In fact, it is at this time of year that we often see celebrations of this sweet treat in festivals and early harvest being feted around the globe. The Celts and Irish have their corn dolls and dances at Lughnasa earlier in August, while the Senacas and the Iroquois of upstate New York gathered to share the Green Corn Festival to honor Earth Mother's daughters who guarded the corn. And, although corn has been translated into many assorted names, almost all of them can be deciphered to mean 'our life.' America grew strong inside those stalks. And so we offer a beautiful recipe that makes the most of magical maize.

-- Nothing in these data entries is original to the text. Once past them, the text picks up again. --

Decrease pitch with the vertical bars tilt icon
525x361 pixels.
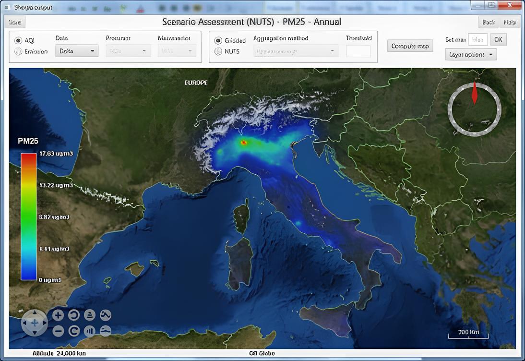pyautogui.click(x=89, y=331)

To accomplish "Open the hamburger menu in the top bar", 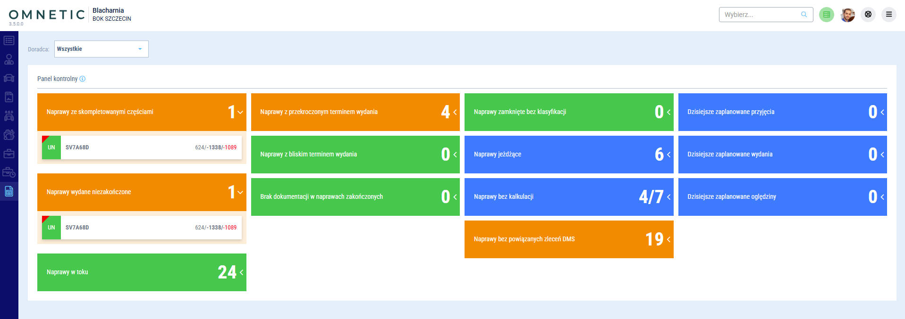I will click(x=888, y=15).
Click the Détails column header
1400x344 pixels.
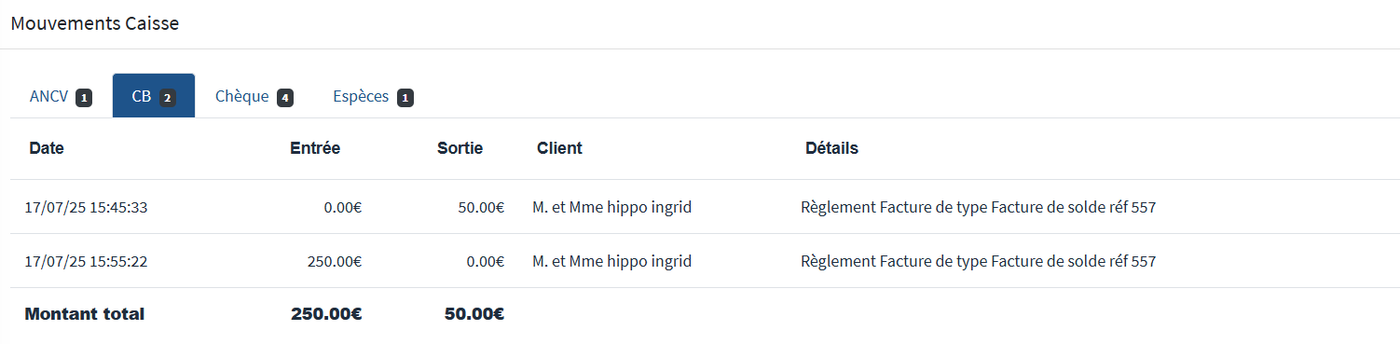click(831, 148)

LATE SUMMER INDIAN PUDDING
Serves 8
Ingredients
2 1/2 cups heated whole milk
1/4 cup cornmeal
1 teaspoons sugar
1/4 teaspoon baking soda
1/3 cup maple syrup
1 cup cold whole milk
1/2 cup currants (or raisins)
Heat the milk in the top of a double boiler and slowly stir in the cornmeal. Continue stirring over the boiling water until the mix thickens. In a small mixing bowl, combine the sugar and the baking soda and then stir into the cornmeal mixture. Stir the cold milk and the maple syrup into this mixture and continue to stir until thoroughly blended. Add the currants and pour all into a lightly greased casserole dish. Bake at 275 degrees for two hours. Serve warm and sprinkle with brown or powdered sugar.